→ WHAT TO PRODUCE: Pictures are to be dropped, and only the lines from the one containing "Task: Click the date" through the end of the data below are to be reproduced as written.

→ RECORDS TO USE:

====

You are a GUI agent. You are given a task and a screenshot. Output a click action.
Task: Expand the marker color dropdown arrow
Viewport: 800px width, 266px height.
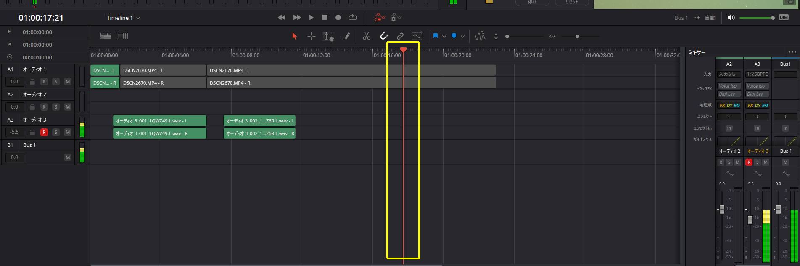pos(462,37)
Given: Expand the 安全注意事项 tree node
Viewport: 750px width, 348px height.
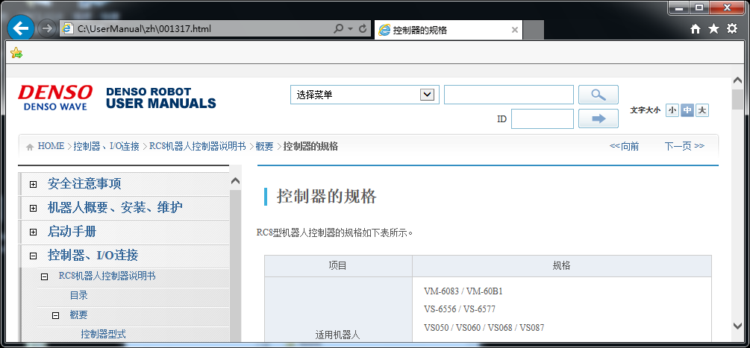Looking at the screenshot, I should point(33,184).
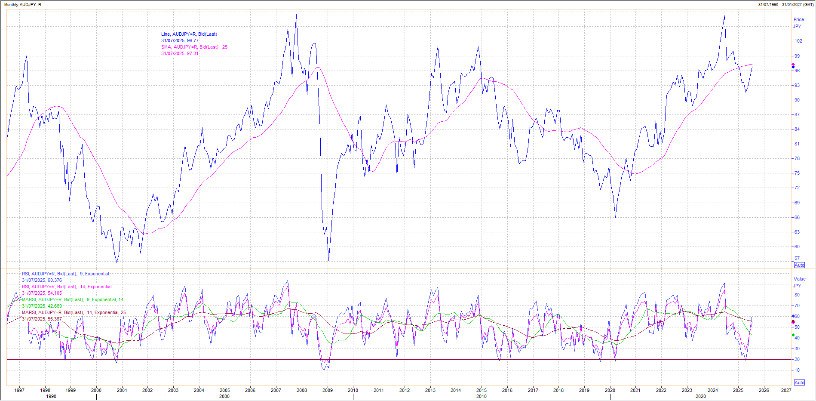Image resolution: width=816 pixels, height=401 pixels.
Task: Click the Monthly AUDJPY=R chart title
Action: coord(22,5)
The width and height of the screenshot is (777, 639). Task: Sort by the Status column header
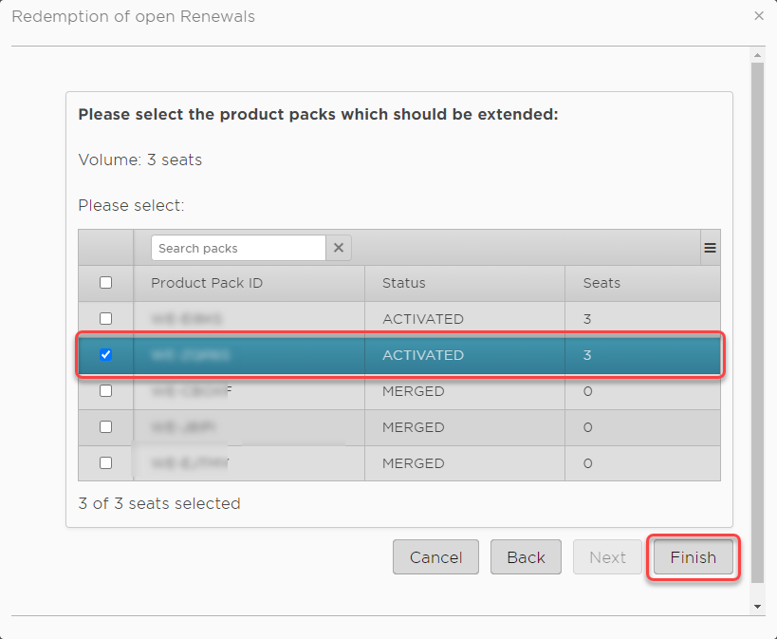(x=404, y=283)
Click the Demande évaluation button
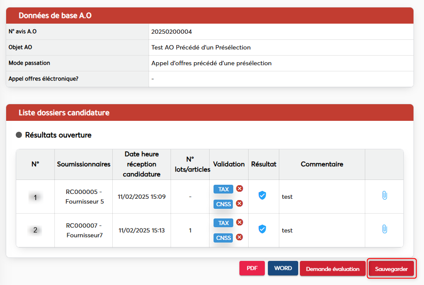This screenshot has height=285, width=424. point(332,269)
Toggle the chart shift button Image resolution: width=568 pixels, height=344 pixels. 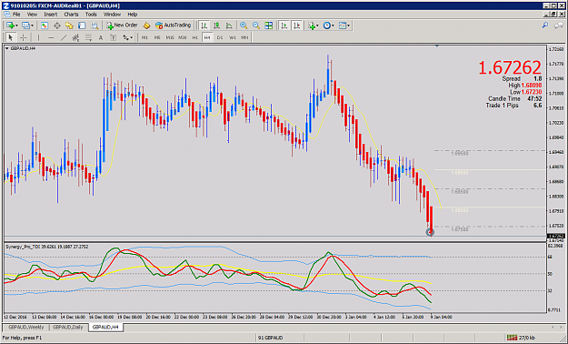pos(296,25)
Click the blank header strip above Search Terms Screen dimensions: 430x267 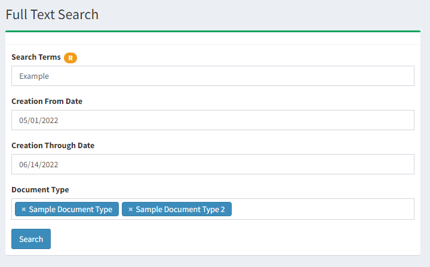(213, 38)
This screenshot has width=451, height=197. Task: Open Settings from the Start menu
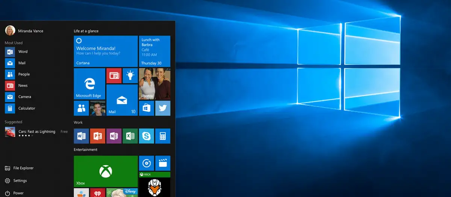[20, 180]
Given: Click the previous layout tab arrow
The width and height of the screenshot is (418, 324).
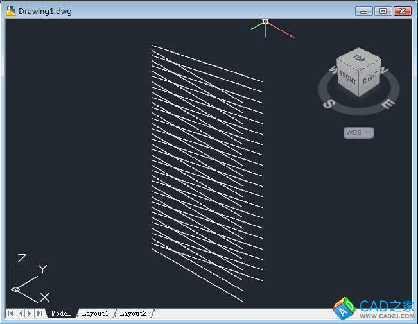Looking at the screenshot, I should point(20,313).
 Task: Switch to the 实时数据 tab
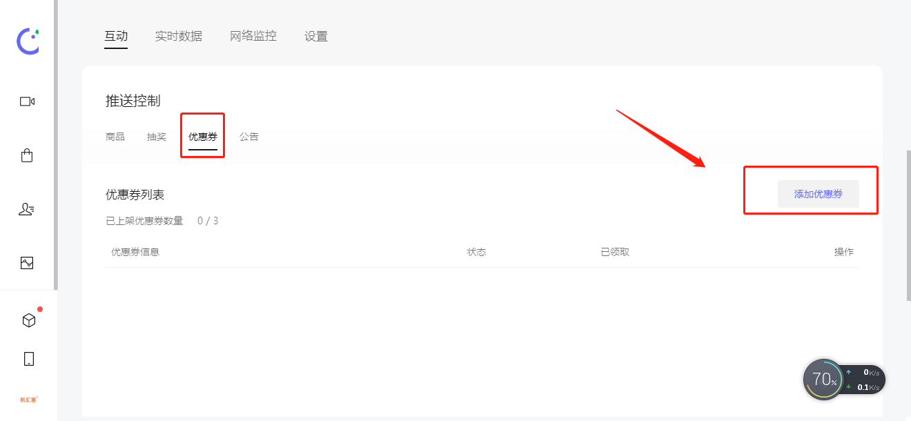pyautogui.click(x=179, y=36)
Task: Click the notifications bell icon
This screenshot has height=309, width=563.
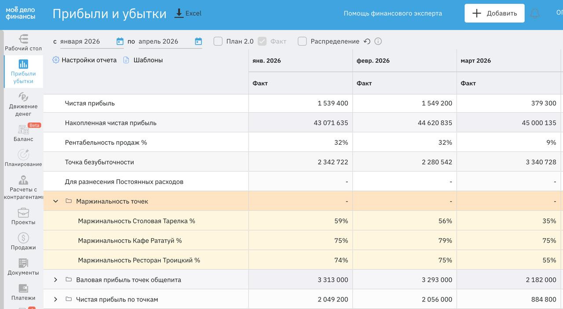Action: click(x=535, y=13)
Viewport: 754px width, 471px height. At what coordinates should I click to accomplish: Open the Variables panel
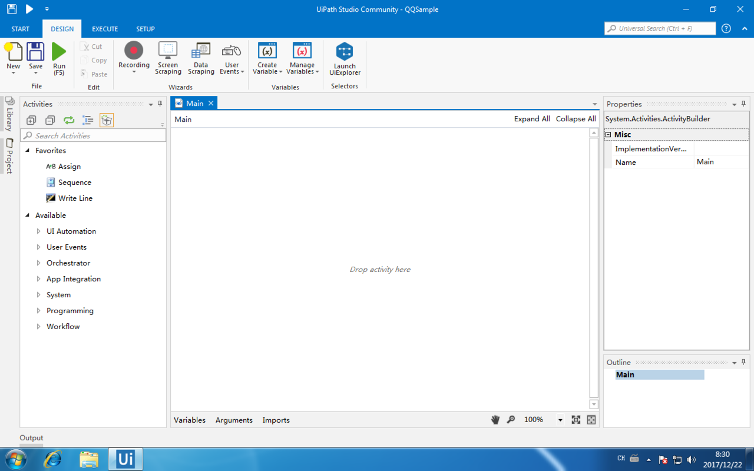(190, 420)
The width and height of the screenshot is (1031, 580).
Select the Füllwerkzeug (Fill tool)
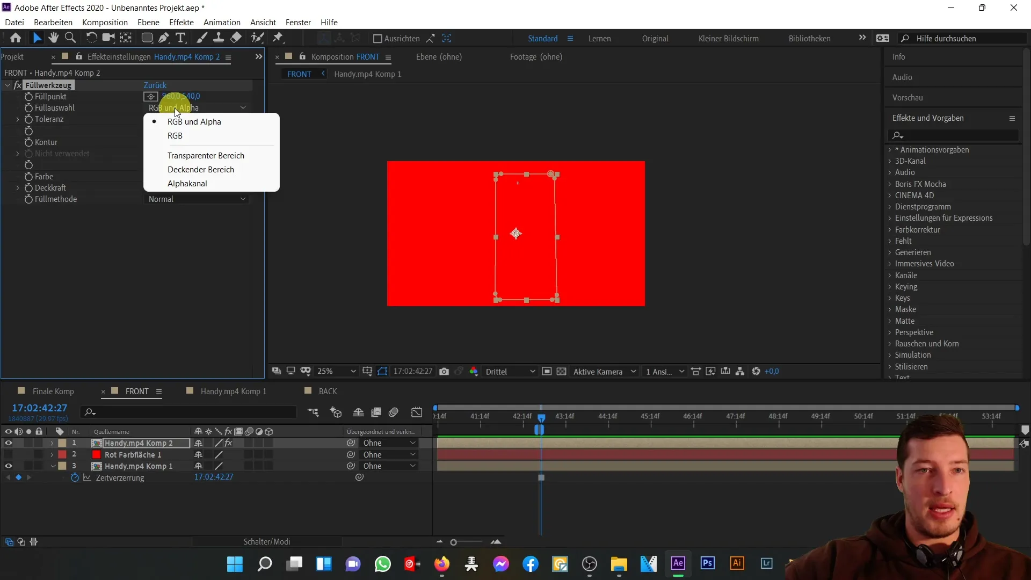(48, 84)
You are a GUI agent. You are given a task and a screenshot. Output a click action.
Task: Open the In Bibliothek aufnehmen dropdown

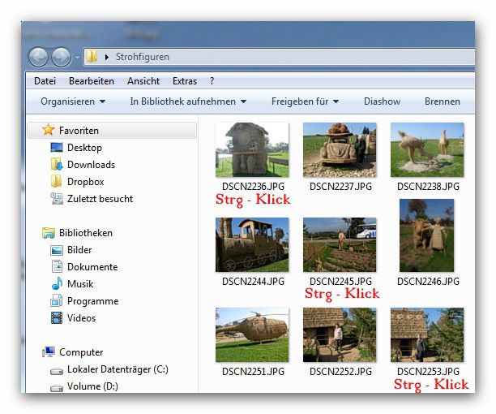coord(188,101)
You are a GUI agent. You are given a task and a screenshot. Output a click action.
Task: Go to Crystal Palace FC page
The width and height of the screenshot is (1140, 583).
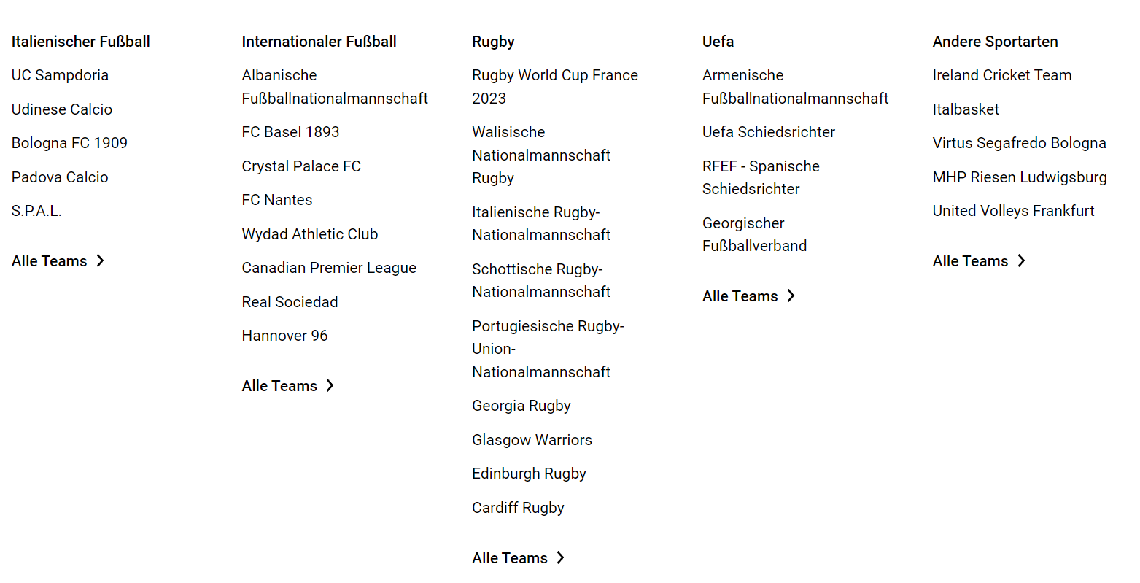coord(301,166)
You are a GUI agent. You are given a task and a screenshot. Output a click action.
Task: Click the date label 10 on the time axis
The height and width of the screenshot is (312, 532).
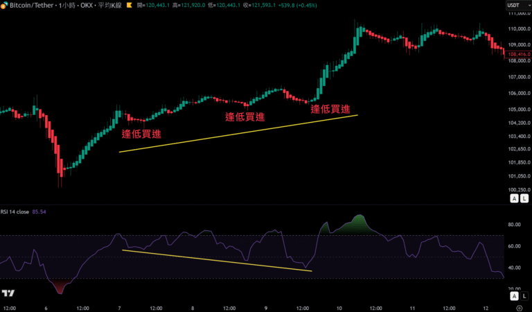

====

→ THE ANSWER:
Task: Click the date label 10 on the time axis
The height and width of the screenshot is (312, 532).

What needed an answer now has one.